* Enunciado
Reproduza fielmente o trecho do texto abaixo sobre o conceito de Estado, desde "O Estado, como" até "2000, p. 102).", inclusive.

* Texto apresentado
□ □ □ □
Para Dalmo de Abreu Dallari (1995, p. 60-61), ao se definir o Estado, costuma-se mencionar a existência de dois elementos materiais, o território e o povo, havendo grande variedade de opiniões quanto ao terceiro elemento, que muitos denominam formal. O mais comum é a identificação desse último elemento com o poder ou alguma de suas expressões, como autoridade, governo ou soberania.
Novamente se busca na lição de Meirelles (2004, p. 60), o conceito de Estado:
O Estado é constituído de três elementos originários e indissociáveis: Povo, Território e Governo soberano. Povo é o componente humano do Estado; Território, a sua base física; Governo soberano, o elemento condutor do Estado que detém e exerce o poder absoluto de autodeterminação e auto-organização emanado do Povo. Não há, nem pode haver Estado independente sem Soberania, isto é, sem este poder absoluto, indivisível e incontrastável de organizar-se e de conduzir-se segundo a vontade livre de seu Povo e de fazer cumprir as suas decisões inclusive pela força, se necessário. (Com grifo no original)
O Estado, como pode se perceber, constitui-se quatro elementos essenciais: um poder soberano, de um povo, situado num território com certas finalidades, sendo a constituição o conjunto de normas que organizam estes elementos constitutivos do Estado: povo, território, poder e fins. (SILVA, 2000, p. 102).
Segundo a lição de Celso Ribeiro Bastos (1986, p. 5) acerca do que é Estado, assim o definiu:
O Estado é uma realidade ideal que envolve o homem. É ideal, porque não tem realidade física; não se pode apanhá-lo, não se pode apreendê-lo através dos sentidos. Mas podemos senti-lo, indiretamente, através de suas manifestações no mundo físico. Podemos sentir a presença dos Estado quando, por exemplo, somos coagidos a pagar tributos, somos obrigados a obedecer os imperativos jurídicos etc...
Para Kelsen (1992, p. 191) o Estado é "uma sociedade politicamente organizada porque é uma comunidade constituída por uma ordem coercitiva, e essa ordem coercitiva é o Direito.
Como nação politicamente organizada, o Estado é dotado de personalidade jurídica própria, sendo pessoa jurídica de direito público interno (Código Civil Brasileiro, art. 41, I), e formado por quatro elementos básicos: povo, território, poder soberano (poder de autodeterminação e auto-organização emanados do povo para ser exercido em território determinado e por ele defendido) e finalidades definidas. (ROSA 2, 2005, p. 27).
2.2 A família
A palavra família, conforme observa Ulpiano, tem vários significados para o mundo jurídico, que se depreendem do vocábulo, em gradações de várias matizes, segundo a situação, em que se acha o observador. Compreende, num sentido, o complexo das pessoas, que descendem de um tronco ancestral comum, tanto quanto essa ascendência conserva na memória dos descendentes. (BEVILÁQUA, 2001, p. 29).
□ □ □ □
* Dados fornecidos
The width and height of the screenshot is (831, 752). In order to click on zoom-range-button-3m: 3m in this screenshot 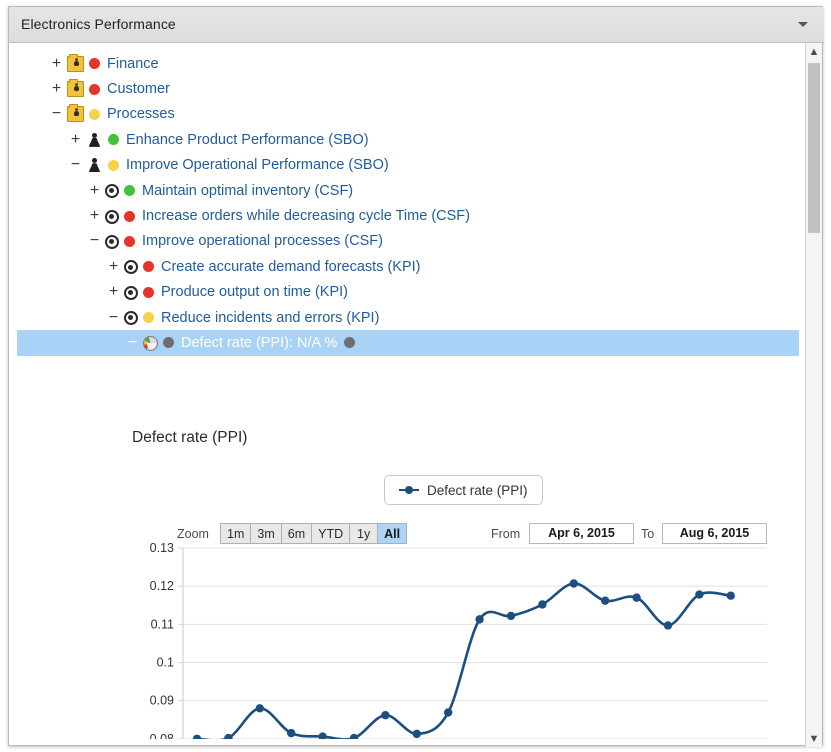, I will do `click(266, 534)`.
□ □ □ □
* Resposta
O Estado, como pode se perceber, constitui-se quatro elementos essenciais: um poder soberano, de um povo, situado num território com certas finalidades, sendo a constituição o conjunto de normas que organizam estes elementos constitutivos do Estado: povo, território, poder e fins. (SILVA, 2000, p. 102).